Nourrir le monde autrement

Qu’elle soit « raisonnée », « biodynamique » ou « urbaine », l’agriculture n’a rien d’un bloc monolithe, et abonde de contre-modèles. Leur point commun : se démarquer du productivisme et répondre aux dégâts causés par l’agriculture intensive.

17061117100_AGRICULTURE_ALTERNATIVE_TW.webp

La liste des qualificatifs des agricultures en rupture avec le système agricole dominant ne cesse de s’allonger. Si leurs idéologies et méthodes divergent, l’objectif est le même : supplanter l’agriculture productiviste majoritairement pratiquée dans les pays industriels et les pays émergents marqués par la « révolution verte » (1). 1 Une agriculture qui se caractérise par son intensité : intensive en intrants chimiques via l’utilisation d’engrais et produits phytosanitaires, intensive en capitaux via le financement des intrants et des équipements. Si elle permet d’atteindre de hauts rendements et de garantir un approvisionnement alimentaire sûr dans de nombreux pays, elle est aussi une activité très polluante : la monoculture réduit la biodiversité et affaiblit la fertilité des sols, les labours fréquents et la motorisation émettent des gaz à effet de serre et l’irrigation excessive entraîne des pénuries d’eau 2. S’il est difficile de changer ces pratiques, c’est aussi à cause de la bataille des prix que se livrent l’industrie agroalimentaire et les exploitants agricoles.
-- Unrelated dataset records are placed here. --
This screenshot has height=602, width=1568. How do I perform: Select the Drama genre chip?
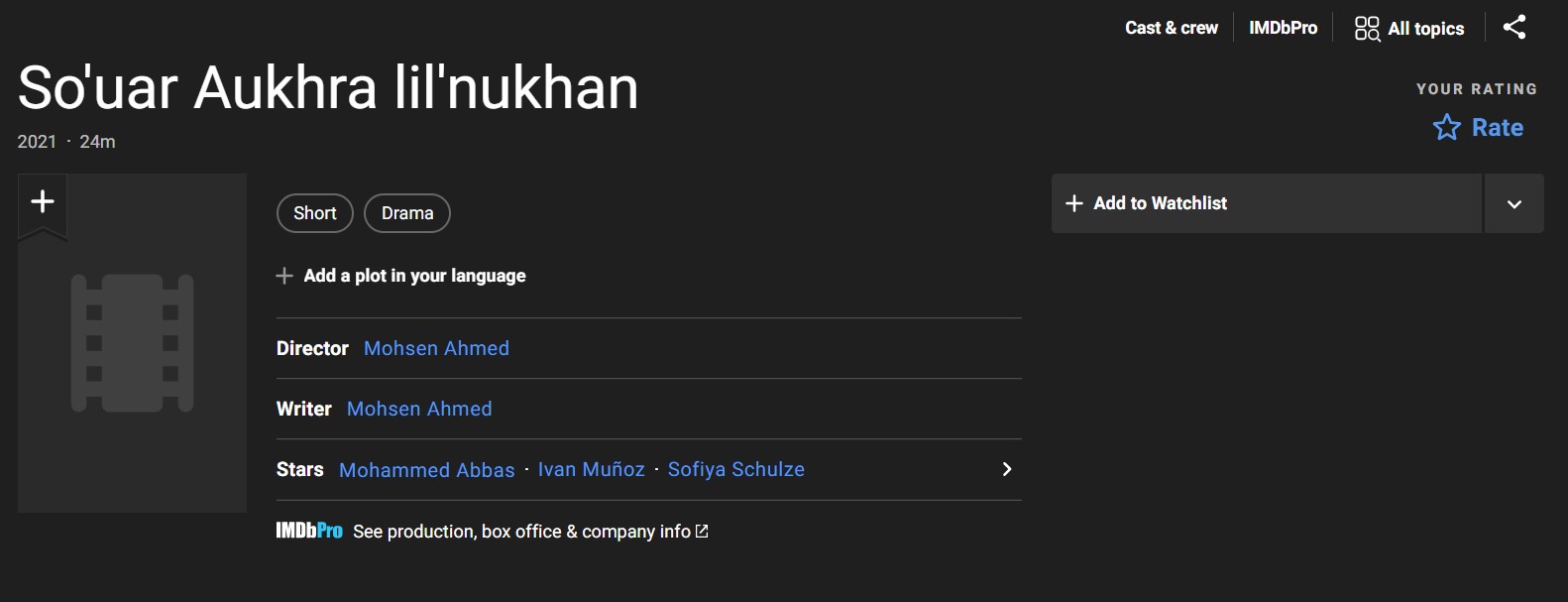click(x=407, y=213)
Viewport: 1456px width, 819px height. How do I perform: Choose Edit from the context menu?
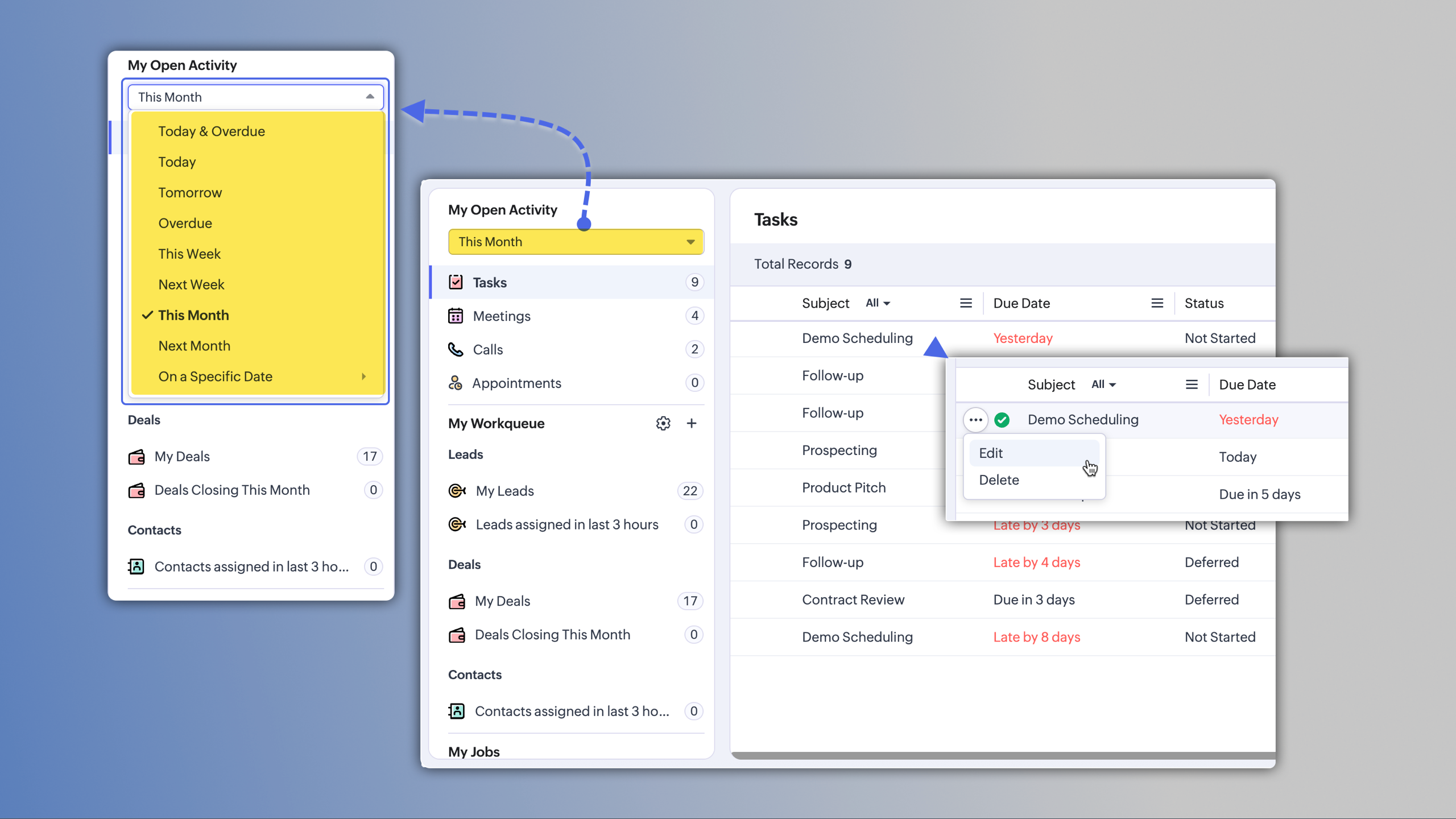pos(991,453)
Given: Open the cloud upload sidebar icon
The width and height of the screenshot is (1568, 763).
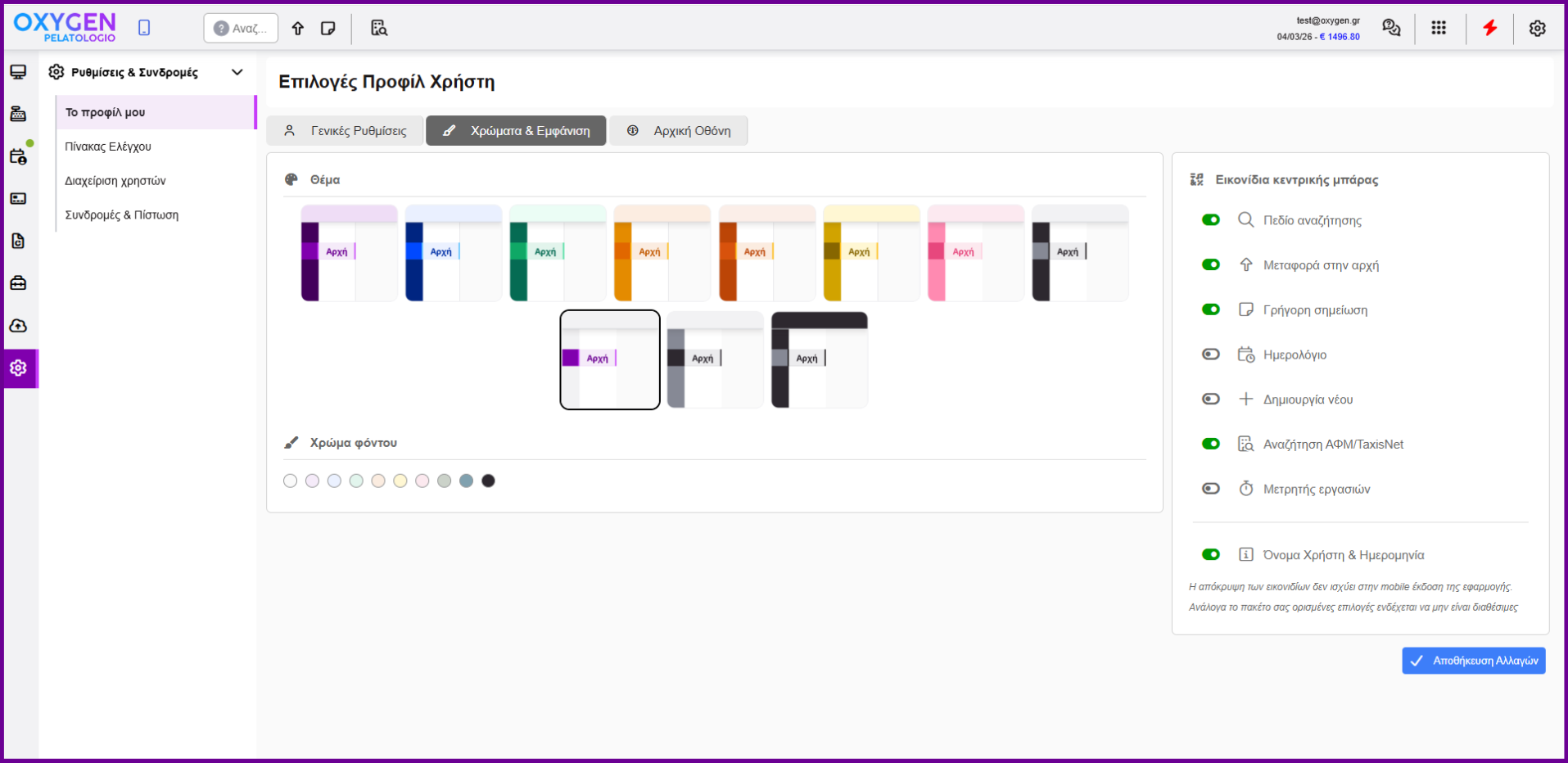Looking at the screenshot, I should [18, 326].
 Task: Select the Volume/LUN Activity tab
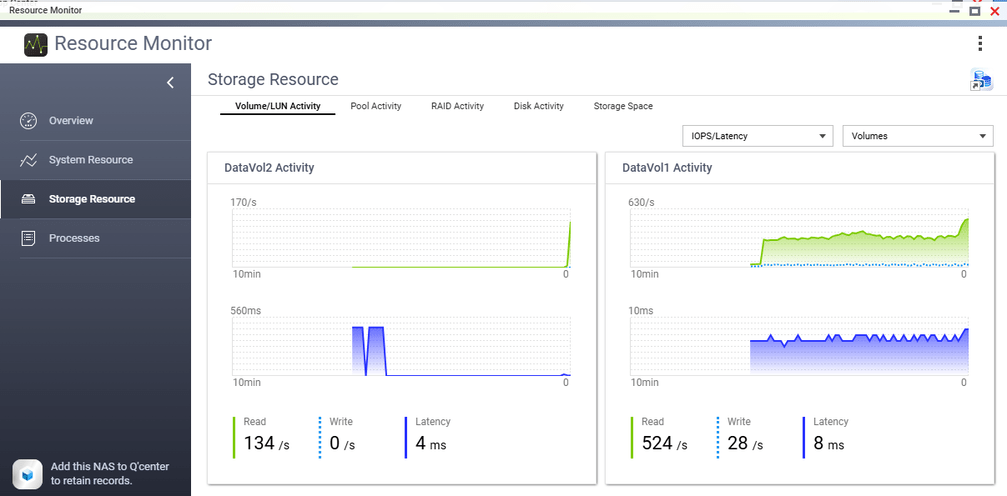tap(277, 106)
En 2018, l’ONG Oxfam a dénoncé les pressions exercées par la grande distribution sur les agriculteurs, soumis à l’injonction contradictoire de réduire les coûts tout en respectant des exigences de qualité, ce qui entraîne un « nivellement par le bas des normes sociales et environnementales de la chaîne d’approvisionnement 3 ». Ces effets néfastes motivent le développement de modèles agricoles compatibles avec la préservation des ressources naturelles.
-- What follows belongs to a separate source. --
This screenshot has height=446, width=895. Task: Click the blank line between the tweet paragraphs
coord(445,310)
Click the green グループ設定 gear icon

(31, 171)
• L’agriculture biologique, à la recherche de pratiques plus propres

L’agriculture biologique est une des premières « concurrentes » de l’agriculture intensive. Son émergence est initialement liée à des préoccupations sanitaires. Dans les années 1960, des consommateurs sensibles aux effets des produits chimiques utilisés par les agriculteurs appellent à un changement des pratiques. Dès 1958, des agriculteurs français qui refusent les produits chimiques se réunissent sous le nom de Groupement de l’agriculture biologique de l’Ouest. En 1972, la notion d’agriculture bio est institutionnalisée par la création de la Fédération internationale des mouvements d’agriculture biologique (Ifoam), qui publie une charte éthique énonçant ses principes écologiques et sociaux. Vingt ans plus tard, une réglementation de la production bio est mise en place à l’échelle européenne 4. Son développement devient même un objectif politique : lors du Grenelle de l’environnement de 2007, le gouvernement français se donnait pour objectif d’atteindre 20 % de cultures biologiques sur l’ensemble de la surface agricole utile d’ici 2020… Fin 2018, 2 millions d’hectares étaient cultivés en bio, soit seulement 7,5 % de la surface agricole utile en France 5. Le bio s’est néanmoins fortement démocratisé, tant au niveau de la production que de la consommation.